Collected data entries.
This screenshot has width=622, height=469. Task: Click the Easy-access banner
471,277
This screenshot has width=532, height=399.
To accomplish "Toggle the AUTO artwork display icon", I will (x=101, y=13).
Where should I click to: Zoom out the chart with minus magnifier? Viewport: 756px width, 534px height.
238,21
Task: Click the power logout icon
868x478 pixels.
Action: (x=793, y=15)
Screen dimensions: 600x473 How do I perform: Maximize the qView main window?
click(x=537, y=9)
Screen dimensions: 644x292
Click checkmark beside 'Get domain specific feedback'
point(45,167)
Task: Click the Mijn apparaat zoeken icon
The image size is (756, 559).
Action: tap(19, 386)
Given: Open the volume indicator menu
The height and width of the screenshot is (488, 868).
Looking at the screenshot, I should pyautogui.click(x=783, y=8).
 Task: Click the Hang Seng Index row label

* * *

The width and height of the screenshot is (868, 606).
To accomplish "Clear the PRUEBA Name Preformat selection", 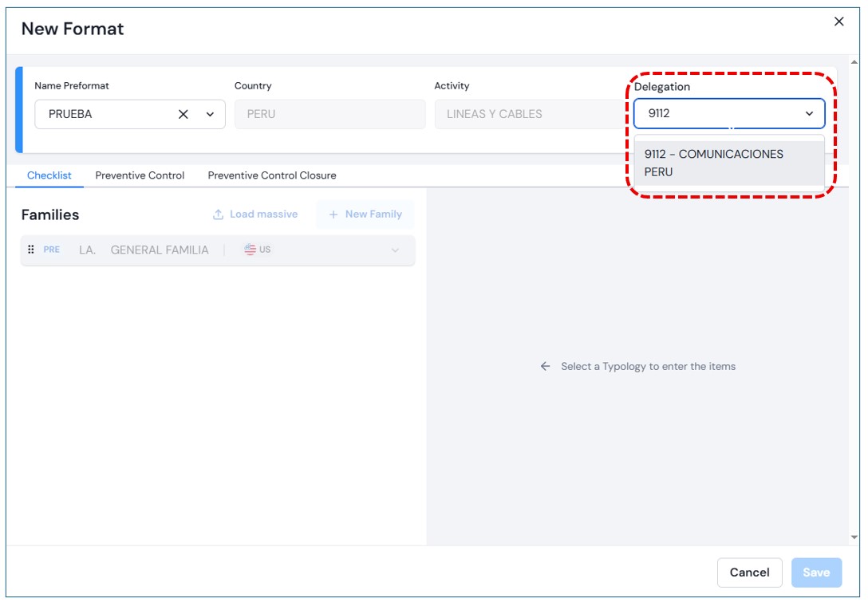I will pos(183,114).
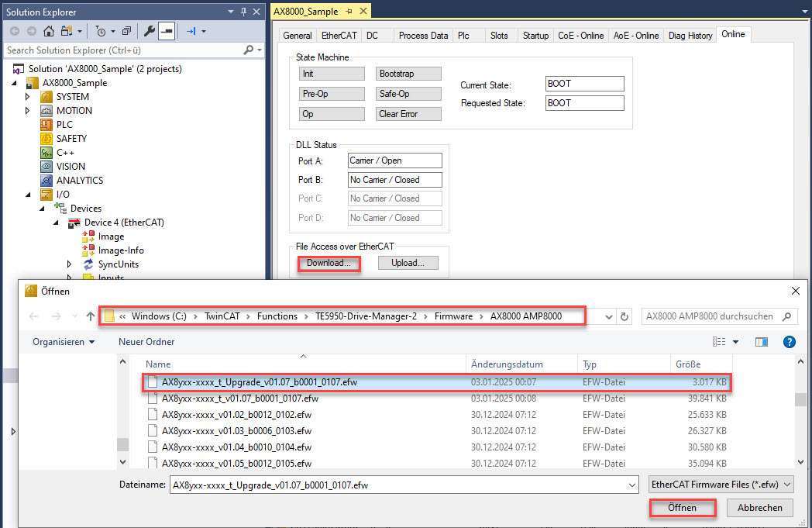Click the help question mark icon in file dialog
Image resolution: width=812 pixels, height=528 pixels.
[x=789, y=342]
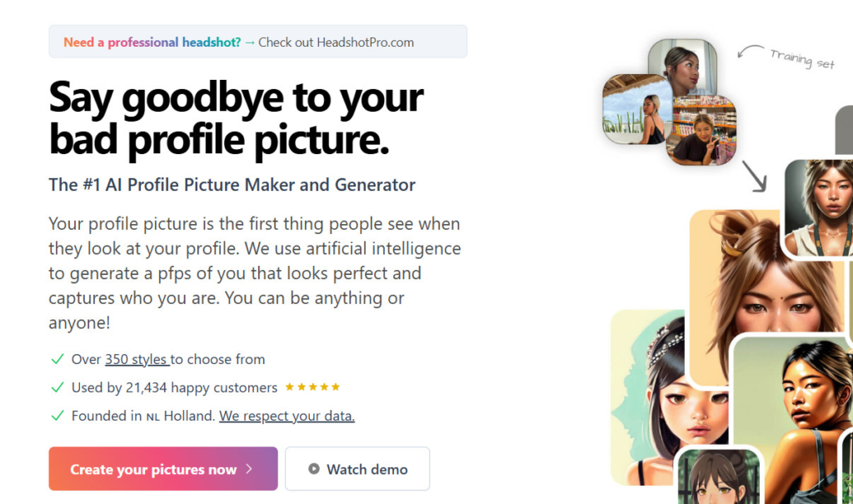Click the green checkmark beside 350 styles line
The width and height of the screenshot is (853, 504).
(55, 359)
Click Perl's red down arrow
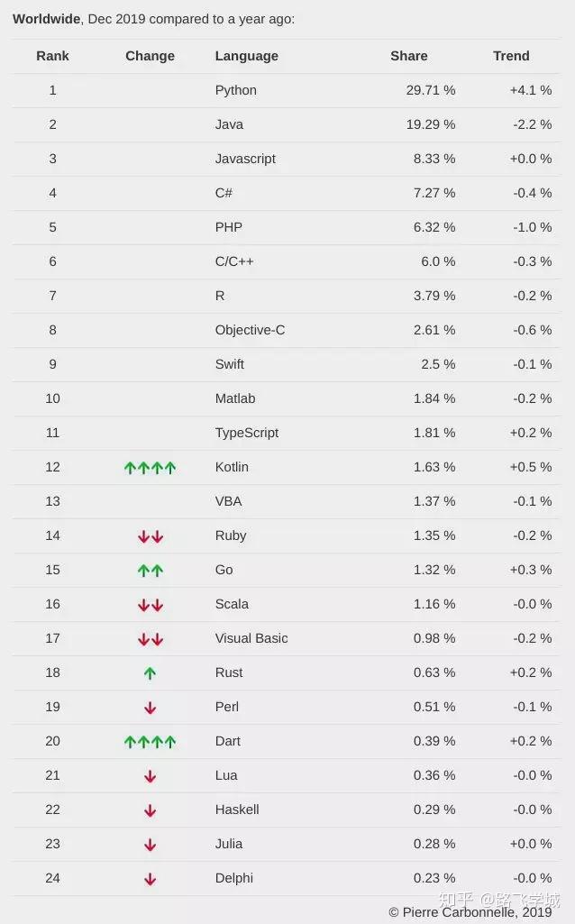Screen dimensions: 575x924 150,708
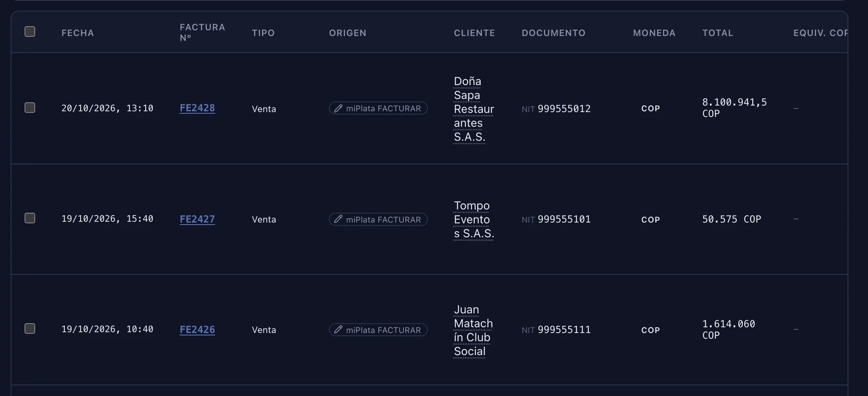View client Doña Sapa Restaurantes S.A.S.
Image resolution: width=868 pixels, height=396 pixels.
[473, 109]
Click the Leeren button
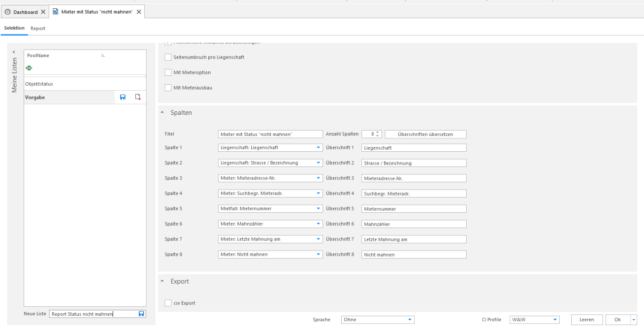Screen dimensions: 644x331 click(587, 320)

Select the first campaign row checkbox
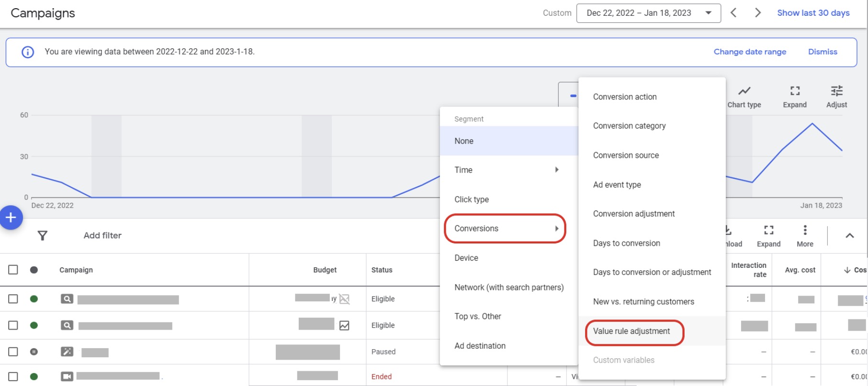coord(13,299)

--

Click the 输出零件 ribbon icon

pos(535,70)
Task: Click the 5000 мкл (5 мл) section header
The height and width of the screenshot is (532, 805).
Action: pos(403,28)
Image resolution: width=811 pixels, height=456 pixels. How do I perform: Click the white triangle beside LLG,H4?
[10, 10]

EXERCISE.
Starting with the line with "Task: Click the power logout icon" above and going on through the line with "Task: Click the Hang Seng Index row label", transcribe every line exactly, both ends included, and add nothing.

SOLUTION FOR THIS EXERCISE.
Task: Click the power logout icon
868x478 pixels.
Action: (x=793, y=15)
Screen dimensions: 600x473 How do I perform: Maximize the qView main window?
click(x=537, y=9)
Screen dimensions: 644x292
Click checkmark beside 'Get domain specific feedback'
point(45,167)
Task: Click the Mijn apparaat zoeken icon
The image size is (756, 559).
Action: tap(19, 386)
Given: Open the volume indicator menu
The height and width of the screenshot is (488, 868).
Looking at the screenshot, I should pyautogui.click(x=783, y=8).
 Task: Click the Hang Seng Index row label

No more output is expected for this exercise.